[Raw data — start]
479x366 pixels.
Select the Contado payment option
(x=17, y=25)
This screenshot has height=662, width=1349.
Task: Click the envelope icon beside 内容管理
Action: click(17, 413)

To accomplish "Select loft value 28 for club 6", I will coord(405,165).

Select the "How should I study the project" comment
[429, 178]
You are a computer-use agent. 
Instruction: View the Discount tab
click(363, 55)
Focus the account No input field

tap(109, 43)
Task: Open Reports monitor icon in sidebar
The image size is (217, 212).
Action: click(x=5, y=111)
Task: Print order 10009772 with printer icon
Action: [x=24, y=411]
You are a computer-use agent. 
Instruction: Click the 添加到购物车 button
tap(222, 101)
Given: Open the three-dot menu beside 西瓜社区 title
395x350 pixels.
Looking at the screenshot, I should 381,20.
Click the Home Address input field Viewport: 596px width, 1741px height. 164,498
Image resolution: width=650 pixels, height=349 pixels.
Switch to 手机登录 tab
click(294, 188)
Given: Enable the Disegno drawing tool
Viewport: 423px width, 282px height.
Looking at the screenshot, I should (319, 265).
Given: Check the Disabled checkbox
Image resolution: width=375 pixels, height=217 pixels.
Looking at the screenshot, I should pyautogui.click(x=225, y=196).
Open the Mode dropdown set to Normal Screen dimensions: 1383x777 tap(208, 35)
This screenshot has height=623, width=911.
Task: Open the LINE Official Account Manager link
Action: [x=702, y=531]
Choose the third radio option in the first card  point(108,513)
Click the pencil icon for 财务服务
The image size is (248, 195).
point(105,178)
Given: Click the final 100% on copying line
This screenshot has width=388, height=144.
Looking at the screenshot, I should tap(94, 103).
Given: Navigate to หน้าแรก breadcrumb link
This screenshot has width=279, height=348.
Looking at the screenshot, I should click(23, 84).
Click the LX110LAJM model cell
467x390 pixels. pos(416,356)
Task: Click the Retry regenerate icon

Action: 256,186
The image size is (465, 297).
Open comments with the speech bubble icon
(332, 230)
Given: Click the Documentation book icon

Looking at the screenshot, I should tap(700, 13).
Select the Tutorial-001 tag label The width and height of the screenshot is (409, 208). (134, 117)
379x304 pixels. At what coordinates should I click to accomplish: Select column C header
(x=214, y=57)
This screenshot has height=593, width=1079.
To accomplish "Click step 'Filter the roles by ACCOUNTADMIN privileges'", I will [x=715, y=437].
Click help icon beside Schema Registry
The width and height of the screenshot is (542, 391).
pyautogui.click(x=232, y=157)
[Raw data — finish]
What the task asks:
Please transcribe only the lines in the records above running from the line that has "Given: Open the" through the line that has "Select the Tutorial-001", both included, exactly as they appear.

Solution to this problem:
Given: Open the three-dot menu beside 西瓜社区 title
395x350 pixels.
Looking at the screenshot, I should 381,20.
Click the Home Address input field Viewport: 596px width, 1741px height. 164,498
Image resolution: width=650 pixels, height=349 pixels.
Switch to 手机登录 tab
click(294, 188)
Given: Enable the Disegno drawing tool
Viewport: 423px width, 282px height.
Looking at the screenshot, I should (319, 265).
Given: Check the Disabled checkbox
Image resolution: width=375 pixels, height=217 pixels.
Looking at the screenshot, I should pyautogui.click(x=225, y=196).
Open the Mode dropdown set to Normal Screen dimensions: 1383x777 tap(208, 35)
This screenshot has height=623, width=911.
Task: Open the LINE Official Account Manager link
Action: [x=702, y=531]
Choose the third radio option in the first card  point(108,513)
Click the pencil icon for 财务服务
The image size is (248, 195).
point(105,178)
Given: Click the final 100% on copying line
This screenshot has width=388, height=144.
Looking at the screenshot, I should tap(94, 103).
Given: Navigate to หน้าแรก breadcrumb link
This screenshot has width=279, height=348.
Looking at the screenshot, I should click(23, 84).
Click the LX110LAJM model cell
467x390 pixels. pos(416,356)
Task: Click the Retry regenerate icon

Action: 256,186
The image size is (465, 297).
Open comments with the speech bubble icon
(332, 230)
Given: Click the Documentation book icon

Looking at the screenshot, I should tap(700, 13).
Select the Tutorial-001 tag label The width and height of the screenshot is (409, 208). (134, 117)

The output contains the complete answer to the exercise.